» THE PROBLEM
Output all entries precisely.

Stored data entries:

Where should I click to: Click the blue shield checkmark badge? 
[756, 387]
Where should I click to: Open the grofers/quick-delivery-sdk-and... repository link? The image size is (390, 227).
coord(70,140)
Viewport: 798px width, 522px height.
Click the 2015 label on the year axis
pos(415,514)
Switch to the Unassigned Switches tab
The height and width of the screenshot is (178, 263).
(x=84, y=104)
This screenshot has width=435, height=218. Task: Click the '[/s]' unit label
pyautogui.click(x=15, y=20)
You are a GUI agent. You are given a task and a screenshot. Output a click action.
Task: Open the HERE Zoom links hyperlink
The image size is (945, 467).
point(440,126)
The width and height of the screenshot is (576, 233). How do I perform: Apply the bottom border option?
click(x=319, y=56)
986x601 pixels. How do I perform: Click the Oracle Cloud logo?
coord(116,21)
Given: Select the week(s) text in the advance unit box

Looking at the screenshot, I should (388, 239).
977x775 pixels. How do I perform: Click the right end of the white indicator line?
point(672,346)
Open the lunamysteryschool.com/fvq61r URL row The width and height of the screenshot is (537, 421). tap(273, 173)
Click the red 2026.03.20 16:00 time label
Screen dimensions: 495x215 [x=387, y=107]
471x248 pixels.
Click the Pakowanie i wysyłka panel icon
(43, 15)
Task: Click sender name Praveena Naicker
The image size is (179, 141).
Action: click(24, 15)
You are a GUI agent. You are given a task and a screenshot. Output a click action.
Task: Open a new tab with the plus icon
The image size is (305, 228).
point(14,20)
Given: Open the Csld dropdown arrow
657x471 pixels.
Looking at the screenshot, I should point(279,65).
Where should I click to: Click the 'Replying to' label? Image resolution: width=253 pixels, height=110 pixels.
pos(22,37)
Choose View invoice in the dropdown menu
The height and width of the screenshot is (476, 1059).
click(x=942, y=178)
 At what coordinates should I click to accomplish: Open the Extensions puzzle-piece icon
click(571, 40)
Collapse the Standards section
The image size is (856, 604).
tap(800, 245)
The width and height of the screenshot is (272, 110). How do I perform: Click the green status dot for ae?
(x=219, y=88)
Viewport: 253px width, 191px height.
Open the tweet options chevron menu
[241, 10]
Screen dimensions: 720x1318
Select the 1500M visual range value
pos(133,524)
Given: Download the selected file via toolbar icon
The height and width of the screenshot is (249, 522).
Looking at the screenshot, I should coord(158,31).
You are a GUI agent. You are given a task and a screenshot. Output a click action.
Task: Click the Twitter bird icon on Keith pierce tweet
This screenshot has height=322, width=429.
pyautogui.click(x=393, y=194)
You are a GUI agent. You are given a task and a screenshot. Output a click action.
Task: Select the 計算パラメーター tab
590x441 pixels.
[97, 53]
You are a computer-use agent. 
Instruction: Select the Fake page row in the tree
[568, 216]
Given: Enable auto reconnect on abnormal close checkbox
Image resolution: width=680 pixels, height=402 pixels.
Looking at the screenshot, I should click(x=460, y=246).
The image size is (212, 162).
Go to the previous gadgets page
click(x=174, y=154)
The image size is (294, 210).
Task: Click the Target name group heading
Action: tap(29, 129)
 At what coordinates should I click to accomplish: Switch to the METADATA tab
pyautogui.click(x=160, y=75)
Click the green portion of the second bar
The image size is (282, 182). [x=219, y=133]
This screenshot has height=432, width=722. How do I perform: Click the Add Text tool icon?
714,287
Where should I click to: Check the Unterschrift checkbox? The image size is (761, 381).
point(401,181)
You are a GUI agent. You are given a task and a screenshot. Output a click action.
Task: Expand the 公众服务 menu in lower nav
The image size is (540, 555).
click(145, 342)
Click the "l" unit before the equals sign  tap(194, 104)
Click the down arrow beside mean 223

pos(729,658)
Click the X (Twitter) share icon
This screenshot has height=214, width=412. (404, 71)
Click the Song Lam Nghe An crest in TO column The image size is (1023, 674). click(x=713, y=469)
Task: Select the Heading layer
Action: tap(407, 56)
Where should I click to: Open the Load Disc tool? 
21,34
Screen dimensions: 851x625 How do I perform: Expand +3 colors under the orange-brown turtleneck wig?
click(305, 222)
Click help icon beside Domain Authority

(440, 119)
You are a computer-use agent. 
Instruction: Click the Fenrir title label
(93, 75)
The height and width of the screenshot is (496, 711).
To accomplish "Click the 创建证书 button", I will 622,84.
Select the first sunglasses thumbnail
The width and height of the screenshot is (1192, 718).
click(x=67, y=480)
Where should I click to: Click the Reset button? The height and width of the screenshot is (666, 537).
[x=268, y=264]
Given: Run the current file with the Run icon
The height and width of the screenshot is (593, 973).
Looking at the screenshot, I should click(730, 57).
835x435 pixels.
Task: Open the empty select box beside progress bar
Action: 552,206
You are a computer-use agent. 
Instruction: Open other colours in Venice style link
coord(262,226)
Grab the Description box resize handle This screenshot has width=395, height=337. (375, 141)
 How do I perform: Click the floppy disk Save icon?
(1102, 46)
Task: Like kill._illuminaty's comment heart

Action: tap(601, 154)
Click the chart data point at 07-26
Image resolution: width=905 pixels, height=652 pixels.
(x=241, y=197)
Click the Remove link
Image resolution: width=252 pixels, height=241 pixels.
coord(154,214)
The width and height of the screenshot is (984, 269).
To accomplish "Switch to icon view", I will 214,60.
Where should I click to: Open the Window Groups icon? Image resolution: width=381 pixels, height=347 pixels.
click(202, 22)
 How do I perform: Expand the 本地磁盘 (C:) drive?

» RESPONSE
Where should I click to: Click the blue shield checkmark badge? 
[756, 387]
Where should I click to: Open the grofers/quick-delivery-sdk-and... repository link? The image size is (390, 227).
coord(70,140)
Viewport: 798px width, 522px height.
Click the 2015 label on the year axis
pos(415,514)
Switch to the Unassigned Switches tab
The height and width of the screenshot is (178, 263).
(x=84, y=104)
This screenshot has width=435, height=218. Task: Click the '[/s]' unit label
pyautogui.click(x=15, y=20)
You are a GUI agent. You are given a task and a screenshot. Output a click action.
Task: Open the HERE Zoom links hyperlink
The image size is (945, 467).
point(440,126)
The width and height of the screenshot is (576, 233). How do I perform: Apply the bottom border option?
click(x=319, y=56)
986x601 pixels. How do I perform: Click the Oracle Cloud logo?
coord(116,21)
Given: Select the week(s) text in the advance unit box

Looking at the screenshot, I should (388, 239).
977x775 pixels. How do I perform: Click the right end of the white indicator line?
point(672,346)
Open the lunamysteryschool.com/fvq61r URL row The width and height of the screenshot is (537, 421). tap(273, 173)
Click the red 2026.03.20 16:00 time label
Screen dimensions: 495x215 [x=387, y=107]
471x248 pixels.
Click the Pakowanie i wysyłka panel icon
(43, 15)
Task: Click sender name Praveena Naicker
The image size is (179, 141).
Action: click(24, 15)
You are a GUI agent. You are given a task and a screenshot. Output a click action.
Task: Open a new tab with the plus icon
The image size is (305, 228).
point(14,20)
Given: Open the Csld dropdown arrow
657x471 pixels.
Looking at the screenshot, I should point(279,65).
Where should I click to: Click the 'Replying to' label? Image resolution: width=253 pixels, height=110 pixels.
pos(22,37)
Choose View invoice in the dropdown menu
The height and width of the screenshot is (476, 1059).
click(x=942, y=178)
 At what coordinates should I click to accomplish: Open the Extensions puzzle-piece icon
click(571, 40)
Collapse the Standards section
The image size is (856, 604).
tap(800, 245)
The width and height of the screenshot is (272, 110). How do I perform: Click the green status dot for ae?
(x=219, y=88)
Viewport: 253px width, 191px height.
Open the tweet options chevron menu
[241, 10]
Screen dimensions: 720x1318
Select the 1500M visual range value
pos(133,524)
Given: Download the selected file via toolbar icon
The height and width of the screenshot is (249, 522).
Looking at the screenshot, I should coord(158,31).
You are a GUI agent. You are given a task and a screenshot. Output a click action.
Task: Click the Twitter bird icon on Keith pierce tweet
This screenshot has height=322, width=429.
pyautogui.click(x=393, y=194)
You are a GUI agent. You are given a task and a screenshot. Output a click action.
Task: Select the 計算パラメーター tab
590x441 pixels.
[97, 53]
You are a computer-use agent. 
Instruction: Select the Fake page row in the tree
[568, 216]
Given: Enable auto reconnect on abnormal close checkbox
Image resolution: width=680 pixels, height=402 pixels.
Looking at the screenshot, I should click(x=460, y=246).
The image size is (212, 162).
Go to the previous gadgets page
click(x=174, y=154)
The image size is (294, 210).
Task: Click the Target name group heading
Action: tap(29, 129)
 At what coordinates should I click to accomplish: Switch to the METADATA tab
pyautogui.click(x=160, y=75)
Click the green portion of the second bar
The image size is (282, 182). [x=219, y=133]
This screenshot has height=432, width=722. How do I perform: Click the Add Text tool icon?
714,287
Where should I click to: Check the Unterschrift checkbox? The image size is (761, 381).
point(401,181)
You are a GUI agent. You are given a task and a screenshot. Output a click action.
Task: Expand the 公众服务 menu in lower nav
The image size is (540, 555).
click(145, 342)
Click the "l" unit before the equals sign  tap(194, 104)
Click the down arrow beside mean 223

pos(729,658)
Click the X (Twitter) share icon
This screenshot has height=214, width=412. (404, 71)
Click the Song Lam Nghe An crest in TO column The image size is (1023, 674). click(x=713, y=469)
Task: Select the Heading layer
Action: tap(407, 56)
Where should I click to: Open the Load Disc tool? 
21,34
Screen dimensions: 851x625 How do I perform: Expand +3 colors under the orange-brown turtleneck wig?
click(305, 222)
Click help icon beside Domain Authority

(440, 119)
You are a computer-use agent. 
Instruction: Click the Fenrir title label
(93, 75)
The height and width of the screenshot is (496, 711).
To accomplish "Click the 创建证书 button", I will 622,84.
Select the first sunglasses thumbnail
The width and height of the screenshot is (1192, 718).
click(x=67, y=480)
Where should I click to: Click the Reset button? The height and width of the screenshot is (666, 537).
[x=268, y=264]
Given: Run the current file with the Run icon
The height and width of the screenshot is (593, 973).
Looking at the screenshot, I should click(730, 57).
835x435 pixels.
Task: Open the empty select box beside progress bar
Action: 552,206
You are a computer-use agent. 
Instruction: Open other colours in Venice style link
coord(262,226)
Grab the Description box resize handle This screenshot has width=395, height=337. (375, 141)
 How do I perform: Click the floppy disk Save icon?
(1102, 46)
Task: Like kill._illuminaty's comment heart

Action: tap(601, 154)
Click the chart data point at 07-26
Image resolution: width=905 pixels, height=652 pixels.
(x=241, y=197)
Click the Remove link
Image resolution: width=252 pixels, height=241 pixels.
coord(154,214)
The width and height of the screenshot is (984, 269).
To accomplish "Switch to icon view", I will 214,60.
Where should I click to: Open the Window Groups icon? Image resolution: width=381 pixels, height=347 pixels.
click(202, 22)
 How do I perform: Expand the 本地磁盘 (C:) drive?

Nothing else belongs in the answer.